If None or num<1, a single iteration is performed.
- prepare()¶
Last-minute preparation before iterating.
- support_constraint(storage=None)¶
Enforces 2D support contraint on probe.
- class ptypy.engines.base.PositionCorrectionEngine(ptycho_parent, pars)¶
Bases:
BaseEngineA sub class engine that supports position correction
Defaults:
[position_refinement] default = False type = Param, bool help = If True refine scan positions
[position_refinement.method] default = Annealing type = str help = Annealing or GridSearch
[position_refinement.start] default = None type = int help = Number of iterations until position refinement starts doc = If None, position refinement starts at first iteration
[position_refinement.stop] default = None type = int help = Number of iterations after which positon refinement stops doc = If None, position refinement stops after last iteration
[position_refinement.interval] default = 1 type = int help = Frequency of position refinement
[position_refinement.nshifts] default = 4 type = int help = Number of random shifts calculated in each position refinement step (has to be multiple of 4)
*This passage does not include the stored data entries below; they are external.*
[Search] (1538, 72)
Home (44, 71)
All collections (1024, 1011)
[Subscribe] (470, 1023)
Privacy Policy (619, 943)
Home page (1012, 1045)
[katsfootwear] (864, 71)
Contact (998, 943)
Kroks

[position_refinement.amplitude] default = 0.000001 type = float help = Distance from original position per random shift [m]
[position_refinement.amplitude_decay] default = True type = bool help = After each interation, multiply amplitude by factor (stop - iteration) / (stop - start)
[position_refinement.max_shift] default = 0.000002 type = float help = Maximum distance from original position [m]
[position_refinement.metric] default = “fourier” type = str help = Error metric, can choose between “fourier” and “photon” choices = [“fourier”, “photon”]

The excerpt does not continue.